Ungkapan tersebut disampaikan Wakil Gubernur Jawa Tengah, Taj Yasin Maimoen saat hendak menyerahkan wayang Parikesit kepada dalang muda Ki Sindhunata Gesit Widiharto di pagelaran Wayang Malam Jumat Kliwon, dalam rangka HUT ke-42 Teater Lingkar Semarang di auditorium RRI Semarang, Kamis (24/03/2022).
Orang nomor dua di Jawa Tengah itu mengatakan, Parikesit merupakan sosok raja yang lahir setelah perang Bharatayudha. Baginya, Perang antara Pandawa dan Kurawa itu merupakan gambaran kondisi pandemi Covid-19 yang berdampak sangat besar bagi Indonesia.
“Parikesit adalah lambang. Ini pas ya, Parikesit ini adalah simbol dari raja yang lahir setelah ada peperangan Bharatayudha, yang diistilahkan sebagai perang yang kacau balau. Kemarin, kita setelah perang dengan Covid-19 sekarang muncul Parikesit. Dan Insyaallah ini lambang menunjukkan bahwa akan muncul kesejahteraan setelah pandemi Covid-19. Saya berikan ke mas Dalang,” kata Taj Yasin diikuti tepuk tangan penonton.
Dalam sambutannya, Taj Yasin menyebutkan bahwa kebudayaan nenek moyang harus dilestarikan oleh generasi muda. Menurutnya, upaya yang telah dilakukan oleh Teater Lingkar Semarang patut mendapatkan apresiasi. Sebab, dalam catatannya, Teater Lingkar sudah 28 tahun menggelar pertunjukkan Wayang Kulit di Kota Semarang.
Bukan hanya itu, wagub juga merasa senang dapat menyaksikan pertunjukkan Karawitan yang dilakukan oleh anak-anak. Baginya, hal itu merupakan upaya yang tidak mudah, karena mampu mengajak anak-anak mencintai kesenian dan kebudayaan yang ada di Indonesia, di saat banyak warga negara lain juga turut mempelajarinya.
“Saya lihat, Karawitan yang diasuh Teater Lingkar yang sudah berusia 40 (tahun lebih), sudah menemukan bakat-bakat (anak) yang baru dilatih seminggu, dan sudah terlihat (bakatnya). Artinya ini adalah hadiah yang harus kita syukuri dari Tuhan, bawha budaya Jawa itu tidak habis.

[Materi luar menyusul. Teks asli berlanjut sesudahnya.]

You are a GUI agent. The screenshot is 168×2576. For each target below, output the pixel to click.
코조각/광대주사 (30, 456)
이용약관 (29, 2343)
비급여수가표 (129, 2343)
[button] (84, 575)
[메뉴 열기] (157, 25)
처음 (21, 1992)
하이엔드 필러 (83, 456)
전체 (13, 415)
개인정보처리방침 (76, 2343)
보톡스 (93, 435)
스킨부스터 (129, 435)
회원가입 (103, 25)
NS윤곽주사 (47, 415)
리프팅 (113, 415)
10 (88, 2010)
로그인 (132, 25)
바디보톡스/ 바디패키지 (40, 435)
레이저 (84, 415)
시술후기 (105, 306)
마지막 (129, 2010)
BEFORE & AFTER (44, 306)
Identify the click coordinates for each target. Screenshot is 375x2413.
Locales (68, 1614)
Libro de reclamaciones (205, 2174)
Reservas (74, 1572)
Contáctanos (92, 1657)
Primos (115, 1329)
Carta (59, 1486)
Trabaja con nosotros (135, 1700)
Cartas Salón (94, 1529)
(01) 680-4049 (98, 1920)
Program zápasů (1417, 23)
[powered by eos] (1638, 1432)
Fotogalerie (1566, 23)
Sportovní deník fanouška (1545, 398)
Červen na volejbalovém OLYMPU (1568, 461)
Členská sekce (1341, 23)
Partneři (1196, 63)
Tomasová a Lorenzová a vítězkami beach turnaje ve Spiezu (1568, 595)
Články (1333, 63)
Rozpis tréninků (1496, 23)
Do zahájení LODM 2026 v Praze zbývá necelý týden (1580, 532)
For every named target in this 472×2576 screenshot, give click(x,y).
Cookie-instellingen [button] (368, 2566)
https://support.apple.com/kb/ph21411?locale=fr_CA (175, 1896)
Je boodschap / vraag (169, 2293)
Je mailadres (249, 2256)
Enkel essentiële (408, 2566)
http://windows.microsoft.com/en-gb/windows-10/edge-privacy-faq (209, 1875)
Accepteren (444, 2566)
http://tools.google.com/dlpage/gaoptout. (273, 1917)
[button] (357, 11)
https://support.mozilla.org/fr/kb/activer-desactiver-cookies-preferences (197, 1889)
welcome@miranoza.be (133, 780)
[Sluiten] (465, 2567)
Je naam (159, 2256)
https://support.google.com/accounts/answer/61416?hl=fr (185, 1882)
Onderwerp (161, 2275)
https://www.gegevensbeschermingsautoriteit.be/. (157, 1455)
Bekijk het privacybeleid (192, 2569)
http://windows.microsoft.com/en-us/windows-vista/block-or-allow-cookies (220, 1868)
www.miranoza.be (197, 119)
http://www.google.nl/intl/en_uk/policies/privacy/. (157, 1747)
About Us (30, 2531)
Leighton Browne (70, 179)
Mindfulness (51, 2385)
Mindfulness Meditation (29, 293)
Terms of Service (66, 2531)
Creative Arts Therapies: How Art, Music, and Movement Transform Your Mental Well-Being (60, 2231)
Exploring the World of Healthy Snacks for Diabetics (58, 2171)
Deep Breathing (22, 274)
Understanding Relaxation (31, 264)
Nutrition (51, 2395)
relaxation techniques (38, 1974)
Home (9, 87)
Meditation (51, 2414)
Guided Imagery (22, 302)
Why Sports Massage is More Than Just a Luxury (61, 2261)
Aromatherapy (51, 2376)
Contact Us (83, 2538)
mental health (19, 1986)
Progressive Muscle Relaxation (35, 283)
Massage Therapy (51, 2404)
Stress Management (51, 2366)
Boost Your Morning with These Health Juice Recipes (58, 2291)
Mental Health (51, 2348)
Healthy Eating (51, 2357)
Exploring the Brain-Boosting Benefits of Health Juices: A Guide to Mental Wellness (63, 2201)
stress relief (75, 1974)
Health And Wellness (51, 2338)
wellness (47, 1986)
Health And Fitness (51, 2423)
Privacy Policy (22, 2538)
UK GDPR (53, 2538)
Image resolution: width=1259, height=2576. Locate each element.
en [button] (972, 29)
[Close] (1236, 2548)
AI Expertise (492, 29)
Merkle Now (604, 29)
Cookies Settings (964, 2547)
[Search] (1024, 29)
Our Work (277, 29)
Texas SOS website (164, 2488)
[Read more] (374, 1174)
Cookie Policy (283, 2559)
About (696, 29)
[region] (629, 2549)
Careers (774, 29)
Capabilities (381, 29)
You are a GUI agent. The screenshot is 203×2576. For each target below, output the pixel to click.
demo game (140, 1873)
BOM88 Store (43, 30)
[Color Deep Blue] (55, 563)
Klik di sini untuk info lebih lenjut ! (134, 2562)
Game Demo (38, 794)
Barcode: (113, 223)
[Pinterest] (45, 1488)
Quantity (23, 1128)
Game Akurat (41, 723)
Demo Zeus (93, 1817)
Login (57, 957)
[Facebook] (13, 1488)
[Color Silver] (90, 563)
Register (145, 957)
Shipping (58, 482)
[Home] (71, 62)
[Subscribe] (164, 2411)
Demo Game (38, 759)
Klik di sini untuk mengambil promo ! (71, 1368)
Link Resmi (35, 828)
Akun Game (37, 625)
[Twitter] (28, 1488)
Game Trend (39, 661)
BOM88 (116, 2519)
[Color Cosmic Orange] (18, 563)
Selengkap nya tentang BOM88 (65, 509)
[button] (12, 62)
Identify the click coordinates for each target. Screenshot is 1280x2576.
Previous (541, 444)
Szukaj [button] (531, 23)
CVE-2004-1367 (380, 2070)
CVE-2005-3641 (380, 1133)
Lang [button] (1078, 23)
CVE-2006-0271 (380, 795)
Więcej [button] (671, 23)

Budaya ini masih ada yang meneruskan,” tambahnya.
Untuk terus melestarikan kebudayaan nenek moyang, Taj Yasin menyebut perlu ada peran bersama dari seluruh elemen masyarakat. Menurutnya, upaya gotong royong harus selalu ditegakkan agar kesenian tradisi yang bernilai tinggi di mata dunia tidak pudar.
Dia mengingatkan bahwa presiden pertama Indonesia pernah menyerukan ungkapan “Bis Holobis Kuntul Baris”. Baginya, ungkapan tersebut sangat kental dengan ajakan bagi masyarakat untuk gotong royong.
“Ada tokoh besar di Indonesia yang pernah menggunakan ungkapan ini untuk mengusir penjajah, itu Bung Karno. Dulu waktu Indonesia masih terpisah-pisah, susah untuk melawan penjajah. Ketika Bung Karno menyebut Holobis Kuntul Baris, (masyarakat) sadar, sudah saatnya guyub rukun,” papar dia.
Lebih jauh, Taj Yasin berpesan kepada Teater Lingkar supaya menjadi kelompok yang dewasa. Menurutnya usia 42 tahun adalah usia matang dalam membawa diri dan sikap. Sehingga, dengan kematangan tersebut, Teater Lingkar makin mantap melangkah dan terus semangat melestarikan kesenian dan kebudayaan leluhur.